* YOUR GOAL *
Search the entries for the line containing "You are a computer-use". Repeat it, then every line after it, exactly through the final line.

***** EXTRACTED RECORDS

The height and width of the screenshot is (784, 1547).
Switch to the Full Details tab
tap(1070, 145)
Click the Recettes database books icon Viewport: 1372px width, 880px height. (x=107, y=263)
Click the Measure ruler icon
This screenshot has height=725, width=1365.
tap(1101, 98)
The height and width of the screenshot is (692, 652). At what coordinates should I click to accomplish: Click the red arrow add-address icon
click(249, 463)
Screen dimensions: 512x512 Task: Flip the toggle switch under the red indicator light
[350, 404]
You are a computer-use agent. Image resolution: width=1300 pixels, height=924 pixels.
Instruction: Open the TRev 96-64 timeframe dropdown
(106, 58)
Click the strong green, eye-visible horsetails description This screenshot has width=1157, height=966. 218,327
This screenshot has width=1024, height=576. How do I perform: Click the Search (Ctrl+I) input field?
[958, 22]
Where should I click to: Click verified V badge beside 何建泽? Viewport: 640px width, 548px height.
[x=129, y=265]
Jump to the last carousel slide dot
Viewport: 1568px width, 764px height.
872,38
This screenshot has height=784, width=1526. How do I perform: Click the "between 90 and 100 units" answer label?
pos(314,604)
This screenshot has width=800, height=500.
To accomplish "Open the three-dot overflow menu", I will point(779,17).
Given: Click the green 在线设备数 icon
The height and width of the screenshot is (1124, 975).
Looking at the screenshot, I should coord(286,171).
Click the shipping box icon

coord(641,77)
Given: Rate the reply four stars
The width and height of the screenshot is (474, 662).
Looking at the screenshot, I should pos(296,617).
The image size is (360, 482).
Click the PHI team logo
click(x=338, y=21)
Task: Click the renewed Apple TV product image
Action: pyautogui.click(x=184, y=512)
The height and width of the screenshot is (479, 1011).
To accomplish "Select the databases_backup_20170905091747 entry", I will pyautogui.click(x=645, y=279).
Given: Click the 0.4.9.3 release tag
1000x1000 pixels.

**********

* TASK RESPONSE *
You are a computer-use agent. Image resolution: width=1300 pixels, height=924 pixels.
Instruction: Open the TRev 96-64 timeframe dropdown
(106, 58)
Click the strong green, eye-visible horsetails description This screenshot has width=1157, height=966. 218,327
This screenshot has width=1024, height=576. How do I perform: Click the Search (Ctrl+I) input field?
[958, 22]
Where should I click to: Click verified V badge beside 何建泽? Viewport: 640px width, 548px height.
[x=129, y=265]
Jump to the last carousel slide dot
Viewport: 1568px width, 764px height.
872,38
This screenshot has height=784, width=1526. How do I perform: Click the "between 90 and 100 units" answer label?
pos(314,604)
This screenshot has width=800, height=500.
To accomplish "Open the three-dot overflow menu", I will point(779,17).
Given: Click the green 在线设备数 icon
The height and width of the screenshot is (1124, 975).
Looking at the screenshot, I should coord(286,171).
Click the shipping box icon

coord(641,77)
Given: Rate the reply four stars
The width and height of the screenshot is (474, 662).
Looking at the screenshot, I should pos(296,617).
The image size is (360, 482).
Click the PHI team logo
click(x=338, y=21)
Task: Click the renewed Apple TV product image
Action: pyautogui.click(x=184, y=512)
The height and width of the screenshot is (479, 1011).
To accomplish "Select the databases_backup_20170905091747 entry", I will pyautogui.click(x=645, y=279).
Given: Click the 0.4.9.3 release tag
1000x1000 pixels.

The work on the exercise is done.